— Document section —
------------
The contents are if /sbin/insmod -f /lib/modules/ax88796.o macaddr=69C667 timing=3 ;  then
/sbin/ifconfig eth0 192.168.1.70 netmask 255.255.255.0 up
/sbin/route.tivo add default gw 192.168.1.1
fi

Regardless of the fact that your ISP says there is no proxy, have you tried the transparent proxy fix?

Yes I have tried this

Have you backgrounded everything in rc.sysinit.author with '&' at the end of the line?

Yes, no effect

The error generated is:

Failed. Service unavailable


----------



## kathekas (Jul 8, 2004)

I have downloaded in the UK both by phone and NTL

In Cyprus I have downloaded by Satellite Broadband.


----------



## ciper (Nov 4, 2004)

I was getting this *EXACT* error just about 2 weeks ago! That is why I asked! My tivo had been working for almost a year at my current residence/network setup and nothing I could do would fix it.










I finally did a clear and delete everything which seemed to temporarily fix it and then it happened again. A few hours later I tried another test call and it worked. I never was sure what the problem was but I think it was on Tivo's end. Your post (two tivos breaking at once) seem to confirm this assumption.

edit: Look here http://www.silicondust.com/forum/viewtopic.php?p=23091&#23091 BTW I am in the states but use a cachecard to download guide data.


----------



## blindlemon (May 12, 2002)

What's in your tclient log?


----------



## kathekas (Jul 8, 2004)

Please can you tell me how to get into the tclient log?


----------



## ciper (Nov 4, 2004)

Its located in /var/log/
Do you have FTP access to the tivo?


----------



## Pugwash (May 23, 2003)

"Failed: Service Unavailable" is not what I got when my network card blew.

A connection error was more like "Connection Failed" or "Number Unavailable".

Is it a UK machine BTW? Your background image on the phone setup screen is unusual.


----------



## ciper (Nov 4, 2004)

I'm not the original poster. My machine is an original Sony Tivo from the US. I posted because I had the exact same issue that seemed to be unaffected by anything I would try.


----------



## kathekas (Jul 8, 2004)

This is the TClient files Thanks

08/09:05:20:30: /tvbin/TClient: inside TClient
08/09:05:20:31: /tvbin/TClient: No previously downloaded files remain in /var/
08/09:05:20:31: /tvbin/TClient: TClient: invoking init w/argv=-h -backup
08/09:05:20:31: /tvbin/TClient: writing In Progress to LastCallStatus
08/09:05:20:31: /tvbin/TClient: TClient init: 0
08/09:05:20:31: /tvbin/TClient: dial config code: () found
08/09:05:20:31: /tvbin/TClient: no line matches code =
08/09:05:20:31: /tvbin/TClient: Using default TiVo Service params
08/09:05:20:31: /tvbin/TClient: updateStatus: In Progress EX| 29 48
08/09:05:20:31: /tvbin/TClient: writing In Progress to LastCallStatus
08/09:05:20:31: /tvbin/TClient: SendDialupEvent 30 9 EX|29
08/09:05:20:31: /tvbin/TClient: Host = 204.176.49.3
08/09:05:20:31: /tvbin/TClient: Port = 80
08/09:05:20:31: /tvbin/TClient: Phone = 08081050005
08/09:05:20:31: /tvbin/TClient: updateStatus: In Progress EX| 29 8
08/09:05:20:31: /tvbin/TClient: SendDialupEvent 30 9 EX|29
08/09:05:20:32: /tvbin/TClient: DataSets may not be enabled, could not find Sh
retrying after errTmBackgroundHoldoff ...
------------
— Work to do —
Resume the TiVo forum thread about the failed guide data download, picking up right after its last line.

— Excerpted data —
------------
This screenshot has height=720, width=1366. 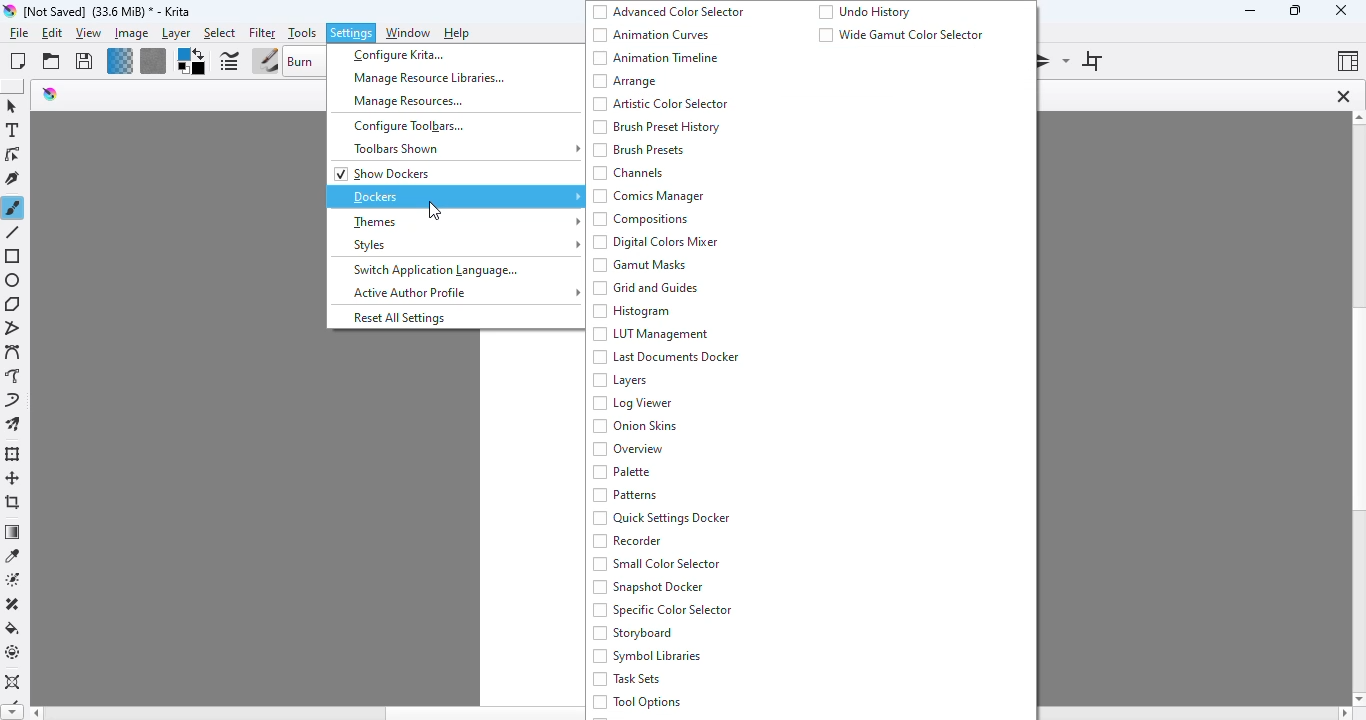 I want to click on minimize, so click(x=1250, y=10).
------------
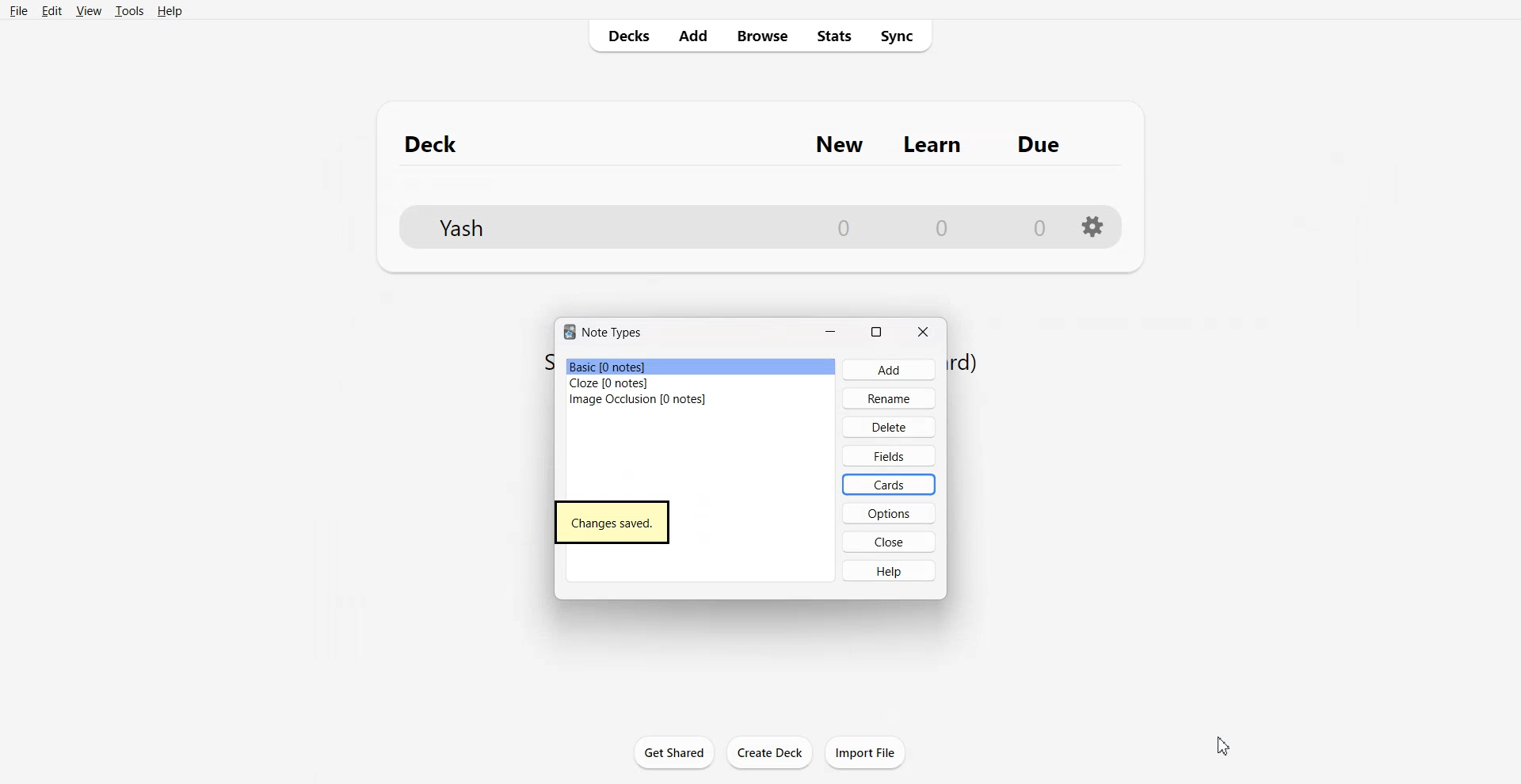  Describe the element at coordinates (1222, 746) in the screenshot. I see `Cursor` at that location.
------------
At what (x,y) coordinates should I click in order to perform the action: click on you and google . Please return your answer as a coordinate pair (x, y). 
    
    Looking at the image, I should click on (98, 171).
------------
— Written response —
retrying after errTmBackgroundHoldoff ...
retrying after errTmBackgroundHoldoff ...
08/09:05:20:41: /tvbin/TClient: mrsigtype=3 mrconnector=7...
08/09:05:20:41: /tvbin/TClient: mrsigtype=1 mrconnector=1...
08/09:05:20:43: /tvbin/TClient: Using error search string: (F|f)ata[l]|(D|d)ie


----------



## ciper (Nov 4, 2004)

Not sure how helpful this will be but "errTmBackgroundHoldoff" means some data was locked by another program and it couldn't be accessed.


----------



## Mark Ward (Sep 14, 2003)

kathekas said:


> Have you run nic_config_tivo to check that the machines are set to "network"?
> 
> Yes this is definately set to network
> 
> ...


I've spent the last 2 days in Cyprus struggling with this too. I go home tomorrow so any quick help would be appreciated.

I've gone though and made sure all items in rc.sysinit.author have at least a& at the end.

I've "sort of" tried the Transparent Cache fix, I say sort of because I'm assuming you mean using "emuProxy2 &" and editing the tclient.conf? Well my tclient.conf had no line 127::131.244.9.101:80::: to change to 127::127.0.0.1:8000::: but I've tried the following...

Added a 127::127.0.0.1:8000::: line to tclient.conf
Added a 127::127.0.0.1:8000::: line to tclientUK.conf
replaced 101::204.176.49.1:80:: (a similar looking line) in tclient.conf
replaced 101::204.176.49.3:80:: (a similar looking line) in tclientUK.conf

I'm absolutely lost at what to do. Tivo worked perfectly in UK on a Netgear router but here with the Speedtouch 585v6 my Dad is forced to use it just comes up "Number Unavailable".

Skype, Internet work ok. Tried contacting Cyta who said we HAVE to use the speedtouch and that they doesn't support the Tivo. Big help.

Thanks,

Mark.


----------



## kathekas (Jul 8, 2004)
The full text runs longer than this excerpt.